**YOUR OBJECTIVE:** Collect all lines containing the word "logo" from the data.

**INPUT RECORDS:**
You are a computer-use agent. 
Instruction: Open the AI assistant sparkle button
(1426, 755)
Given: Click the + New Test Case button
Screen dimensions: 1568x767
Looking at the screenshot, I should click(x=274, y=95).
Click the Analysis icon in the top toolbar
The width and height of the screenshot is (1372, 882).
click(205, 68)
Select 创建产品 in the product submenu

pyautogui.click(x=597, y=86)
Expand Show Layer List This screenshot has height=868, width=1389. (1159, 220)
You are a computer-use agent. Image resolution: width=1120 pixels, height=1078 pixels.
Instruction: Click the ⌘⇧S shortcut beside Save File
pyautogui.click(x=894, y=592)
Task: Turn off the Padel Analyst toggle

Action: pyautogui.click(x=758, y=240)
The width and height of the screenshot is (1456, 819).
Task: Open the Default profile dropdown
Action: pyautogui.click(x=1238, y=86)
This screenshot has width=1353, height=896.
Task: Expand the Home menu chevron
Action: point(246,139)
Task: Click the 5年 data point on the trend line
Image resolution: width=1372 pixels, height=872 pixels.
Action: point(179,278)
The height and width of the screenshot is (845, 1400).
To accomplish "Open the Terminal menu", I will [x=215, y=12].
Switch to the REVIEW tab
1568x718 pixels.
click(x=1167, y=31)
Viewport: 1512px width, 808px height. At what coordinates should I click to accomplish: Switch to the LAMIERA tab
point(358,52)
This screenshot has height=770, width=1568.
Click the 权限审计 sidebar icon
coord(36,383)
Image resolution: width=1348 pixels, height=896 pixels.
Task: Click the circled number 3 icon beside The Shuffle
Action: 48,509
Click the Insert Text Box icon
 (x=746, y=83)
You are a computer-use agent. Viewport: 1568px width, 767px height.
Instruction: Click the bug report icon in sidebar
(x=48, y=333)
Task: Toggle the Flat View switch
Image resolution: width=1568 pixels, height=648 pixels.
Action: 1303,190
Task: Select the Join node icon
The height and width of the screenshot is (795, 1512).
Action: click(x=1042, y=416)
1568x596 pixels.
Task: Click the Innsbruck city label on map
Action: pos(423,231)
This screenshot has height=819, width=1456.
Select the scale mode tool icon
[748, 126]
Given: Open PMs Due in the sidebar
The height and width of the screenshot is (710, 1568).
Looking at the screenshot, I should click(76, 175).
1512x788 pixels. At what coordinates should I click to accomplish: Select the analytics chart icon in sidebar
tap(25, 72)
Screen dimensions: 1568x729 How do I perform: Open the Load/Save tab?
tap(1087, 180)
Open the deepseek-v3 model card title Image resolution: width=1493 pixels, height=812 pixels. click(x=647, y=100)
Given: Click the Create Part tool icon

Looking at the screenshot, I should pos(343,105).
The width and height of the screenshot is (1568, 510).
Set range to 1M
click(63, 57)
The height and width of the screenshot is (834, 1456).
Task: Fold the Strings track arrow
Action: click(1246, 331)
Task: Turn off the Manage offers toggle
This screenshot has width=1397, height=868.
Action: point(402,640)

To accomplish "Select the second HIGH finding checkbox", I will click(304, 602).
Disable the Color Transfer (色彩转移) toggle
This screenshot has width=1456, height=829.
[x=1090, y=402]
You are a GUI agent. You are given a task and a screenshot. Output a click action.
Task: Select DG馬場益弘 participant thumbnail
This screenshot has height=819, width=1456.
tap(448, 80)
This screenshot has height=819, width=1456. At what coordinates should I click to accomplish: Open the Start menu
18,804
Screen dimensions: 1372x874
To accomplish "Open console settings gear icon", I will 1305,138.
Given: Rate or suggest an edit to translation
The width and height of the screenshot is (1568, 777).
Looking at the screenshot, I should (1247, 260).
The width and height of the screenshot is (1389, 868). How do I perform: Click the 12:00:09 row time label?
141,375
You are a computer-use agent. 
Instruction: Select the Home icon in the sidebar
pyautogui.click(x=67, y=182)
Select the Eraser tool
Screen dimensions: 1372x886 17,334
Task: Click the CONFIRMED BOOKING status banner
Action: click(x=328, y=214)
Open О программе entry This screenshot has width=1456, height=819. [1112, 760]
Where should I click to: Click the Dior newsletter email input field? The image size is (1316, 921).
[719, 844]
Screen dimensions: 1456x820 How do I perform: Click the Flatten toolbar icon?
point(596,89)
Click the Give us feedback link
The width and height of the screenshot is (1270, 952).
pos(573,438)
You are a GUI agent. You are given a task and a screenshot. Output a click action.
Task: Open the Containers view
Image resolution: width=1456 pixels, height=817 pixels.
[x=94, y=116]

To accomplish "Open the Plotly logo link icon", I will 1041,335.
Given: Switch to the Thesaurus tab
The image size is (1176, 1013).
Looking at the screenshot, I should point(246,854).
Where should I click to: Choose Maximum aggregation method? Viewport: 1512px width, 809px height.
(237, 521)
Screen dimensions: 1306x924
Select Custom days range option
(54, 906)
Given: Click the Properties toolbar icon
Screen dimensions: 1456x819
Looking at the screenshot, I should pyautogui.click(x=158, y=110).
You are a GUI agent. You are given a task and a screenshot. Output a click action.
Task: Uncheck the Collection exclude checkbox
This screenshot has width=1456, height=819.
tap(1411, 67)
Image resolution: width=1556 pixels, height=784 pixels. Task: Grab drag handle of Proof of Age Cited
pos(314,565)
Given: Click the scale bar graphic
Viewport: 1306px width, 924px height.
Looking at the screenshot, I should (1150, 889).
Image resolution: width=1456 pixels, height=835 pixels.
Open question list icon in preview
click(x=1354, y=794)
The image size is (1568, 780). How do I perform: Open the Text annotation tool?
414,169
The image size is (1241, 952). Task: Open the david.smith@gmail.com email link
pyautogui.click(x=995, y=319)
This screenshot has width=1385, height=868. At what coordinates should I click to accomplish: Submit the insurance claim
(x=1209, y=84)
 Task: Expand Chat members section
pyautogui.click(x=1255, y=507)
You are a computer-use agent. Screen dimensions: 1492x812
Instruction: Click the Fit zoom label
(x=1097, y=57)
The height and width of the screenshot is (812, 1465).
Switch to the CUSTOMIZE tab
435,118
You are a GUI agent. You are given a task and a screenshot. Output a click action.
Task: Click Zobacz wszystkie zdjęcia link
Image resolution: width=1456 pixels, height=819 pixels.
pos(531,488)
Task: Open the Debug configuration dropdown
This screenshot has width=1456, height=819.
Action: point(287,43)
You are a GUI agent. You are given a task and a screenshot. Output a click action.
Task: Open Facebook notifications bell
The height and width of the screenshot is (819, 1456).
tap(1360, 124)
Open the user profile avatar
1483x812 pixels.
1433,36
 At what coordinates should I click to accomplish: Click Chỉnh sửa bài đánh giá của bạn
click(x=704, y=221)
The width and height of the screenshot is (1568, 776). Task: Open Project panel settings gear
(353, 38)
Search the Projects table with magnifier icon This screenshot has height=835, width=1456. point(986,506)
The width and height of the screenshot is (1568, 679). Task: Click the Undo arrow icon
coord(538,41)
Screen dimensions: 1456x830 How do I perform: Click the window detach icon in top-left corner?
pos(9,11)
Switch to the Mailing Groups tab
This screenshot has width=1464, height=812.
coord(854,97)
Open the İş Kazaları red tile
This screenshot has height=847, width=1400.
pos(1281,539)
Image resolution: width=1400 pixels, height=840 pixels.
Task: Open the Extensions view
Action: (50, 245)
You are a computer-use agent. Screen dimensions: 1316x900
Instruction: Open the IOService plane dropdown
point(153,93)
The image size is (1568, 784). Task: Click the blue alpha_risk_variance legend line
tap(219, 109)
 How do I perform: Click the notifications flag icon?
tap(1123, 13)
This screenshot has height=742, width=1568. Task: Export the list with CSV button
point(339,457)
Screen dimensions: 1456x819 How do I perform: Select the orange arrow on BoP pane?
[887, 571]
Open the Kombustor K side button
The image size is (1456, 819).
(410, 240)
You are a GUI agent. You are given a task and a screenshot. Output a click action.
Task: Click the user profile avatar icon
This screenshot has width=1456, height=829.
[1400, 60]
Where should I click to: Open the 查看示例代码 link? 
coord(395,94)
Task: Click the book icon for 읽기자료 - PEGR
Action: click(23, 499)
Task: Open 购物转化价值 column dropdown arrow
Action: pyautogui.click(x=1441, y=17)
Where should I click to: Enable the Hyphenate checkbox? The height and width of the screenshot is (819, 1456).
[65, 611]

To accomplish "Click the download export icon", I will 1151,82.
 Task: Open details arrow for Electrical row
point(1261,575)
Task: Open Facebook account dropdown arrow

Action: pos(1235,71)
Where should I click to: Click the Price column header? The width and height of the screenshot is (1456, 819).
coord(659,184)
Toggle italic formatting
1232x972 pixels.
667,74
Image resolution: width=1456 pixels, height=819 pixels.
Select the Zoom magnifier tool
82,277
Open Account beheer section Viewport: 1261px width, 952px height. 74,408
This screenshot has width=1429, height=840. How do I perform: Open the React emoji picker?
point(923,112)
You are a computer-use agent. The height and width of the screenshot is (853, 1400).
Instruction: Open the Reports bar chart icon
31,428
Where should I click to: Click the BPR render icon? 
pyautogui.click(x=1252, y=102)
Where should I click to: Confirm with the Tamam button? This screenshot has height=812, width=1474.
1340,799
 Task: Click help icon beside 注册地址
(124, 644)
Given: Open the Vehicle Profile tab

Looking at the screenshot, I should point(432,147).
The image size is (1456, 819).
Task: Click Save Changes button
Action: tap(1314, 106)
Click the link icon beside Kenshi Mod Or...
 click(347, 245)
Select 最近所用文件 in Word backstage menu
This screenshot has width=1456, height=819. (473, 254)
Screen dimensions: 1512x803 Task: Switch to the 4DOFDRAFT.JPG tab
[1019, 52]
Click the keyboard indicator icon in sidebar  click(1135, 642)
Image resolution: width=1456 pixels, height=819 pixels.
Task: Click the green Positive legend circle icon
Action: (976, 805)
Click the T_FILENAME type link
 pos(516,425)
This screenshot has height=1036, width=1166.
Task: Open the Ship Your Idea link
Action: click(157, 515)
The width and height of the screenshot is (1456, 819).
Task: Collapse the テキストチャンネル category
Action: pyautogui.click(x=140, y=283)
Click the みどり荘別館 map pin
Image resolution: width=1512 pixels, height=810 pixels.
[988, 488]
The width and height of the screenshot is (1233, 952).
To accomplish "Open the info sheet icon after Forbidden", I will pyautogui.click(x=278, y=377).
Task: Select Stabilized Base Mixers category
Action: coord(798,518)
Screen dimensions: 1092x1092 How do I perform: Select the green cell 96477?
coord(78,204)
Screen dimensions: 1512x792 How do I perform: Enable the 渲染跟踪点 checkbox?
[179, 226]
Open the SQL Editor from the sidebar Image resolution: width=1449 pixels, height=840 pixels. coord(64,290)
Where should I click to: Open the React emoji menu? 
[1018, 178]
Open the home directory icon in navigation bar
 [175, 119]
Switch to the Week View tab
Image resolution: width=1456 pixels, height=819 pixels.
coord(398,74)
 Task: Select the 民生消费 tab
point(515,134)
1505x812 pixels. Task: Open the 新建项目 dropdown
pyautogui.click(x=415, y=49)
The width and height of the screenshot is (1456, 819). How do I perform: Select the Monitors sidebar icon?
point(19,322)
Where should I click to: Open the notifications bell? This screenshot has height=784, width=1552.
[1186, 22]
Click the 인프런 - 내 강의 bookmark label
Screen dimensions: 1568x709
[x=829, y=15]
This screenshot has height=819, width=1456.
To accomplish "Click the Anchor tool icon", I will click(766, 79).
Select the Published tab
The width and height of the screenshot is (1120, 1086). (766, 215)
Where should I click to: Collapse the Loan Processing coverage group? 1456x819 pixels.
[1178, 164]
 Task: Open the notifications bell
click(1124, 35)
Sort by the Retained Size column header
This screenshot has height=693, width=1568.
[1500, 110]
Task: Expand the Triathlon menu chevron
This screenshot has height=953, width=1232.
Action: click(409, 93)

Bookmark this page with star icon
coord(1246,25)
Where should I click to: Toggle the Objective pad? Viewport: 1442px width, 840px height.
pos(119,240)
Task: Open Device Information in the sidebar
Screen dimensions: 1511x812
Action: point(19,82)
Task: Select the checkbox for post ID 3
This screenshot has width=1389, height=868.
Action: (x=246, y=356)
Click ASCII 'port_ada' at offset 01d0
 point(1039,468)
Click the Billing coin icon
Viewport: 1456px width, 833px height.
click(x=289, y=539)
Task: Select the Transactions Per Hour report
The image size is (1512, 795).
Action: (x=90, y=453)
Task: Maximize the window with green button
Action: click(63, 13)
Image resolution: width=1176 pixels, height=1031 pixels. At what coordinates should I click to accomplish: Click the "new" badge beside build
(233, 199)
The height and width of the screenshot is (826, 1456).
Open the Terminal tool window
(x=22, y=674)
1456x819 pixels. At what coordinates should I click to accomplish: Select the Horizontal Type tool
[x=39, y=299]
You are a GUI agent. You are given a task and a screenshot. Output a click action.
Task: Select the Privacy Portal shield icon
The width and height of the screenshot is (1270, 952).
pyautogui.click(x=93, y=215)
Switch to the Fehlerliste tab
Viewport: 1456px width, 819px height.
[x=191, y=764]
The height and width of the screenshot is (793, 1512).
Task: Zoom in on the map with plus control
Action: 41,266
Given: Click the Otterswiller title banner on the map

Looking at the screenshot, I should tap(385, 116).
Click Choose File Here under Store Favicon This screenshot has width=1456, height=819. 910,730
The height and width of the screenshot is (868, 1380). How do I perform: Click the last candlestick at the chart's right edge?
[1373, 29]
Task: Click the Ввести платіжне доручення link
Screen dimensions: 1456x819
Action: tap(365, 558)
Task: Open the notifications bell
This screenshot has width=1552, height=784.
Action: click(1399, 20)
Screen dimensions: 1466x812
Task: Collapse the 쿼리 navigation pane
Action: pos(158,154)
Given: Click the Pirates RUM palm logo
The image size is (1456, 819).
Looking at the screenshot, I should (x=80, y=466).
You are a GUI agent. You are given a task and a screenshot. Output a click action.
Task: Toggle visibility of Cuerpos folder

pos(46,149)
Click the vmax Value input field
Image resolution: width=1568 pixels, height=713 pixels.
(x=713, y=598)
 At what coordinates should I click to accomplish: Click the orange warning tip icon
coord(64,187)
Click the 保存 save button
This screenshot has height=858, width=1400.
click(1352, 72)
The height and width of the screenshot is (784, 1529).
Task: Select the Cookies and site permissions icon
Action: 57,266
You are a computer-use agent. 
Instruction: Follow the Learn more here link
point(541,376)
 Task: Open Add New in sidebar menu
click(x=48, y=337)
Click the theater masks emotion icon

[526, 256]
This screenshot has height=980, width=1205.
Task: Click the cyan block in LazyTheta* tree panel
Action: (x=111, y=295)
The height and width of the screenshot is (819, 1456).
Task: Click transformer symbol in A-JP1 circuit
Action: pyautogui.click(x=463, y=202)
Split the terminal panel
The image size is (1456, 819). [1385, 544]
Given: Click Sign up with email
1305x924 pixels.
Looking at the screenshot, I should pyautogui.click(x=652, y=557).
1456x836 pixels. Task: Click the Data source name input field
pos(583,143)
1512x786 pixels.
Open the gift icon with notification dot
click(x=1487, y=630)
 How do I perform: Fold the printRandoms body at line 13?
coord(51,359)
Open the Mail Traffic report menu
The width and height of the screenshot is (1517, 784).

**RESULT FOR THIS EXERCISE:**
To accomplish "Open the Plotly logo link icon", I will 1041,335.
Given: Click the Pirates RUM palm logo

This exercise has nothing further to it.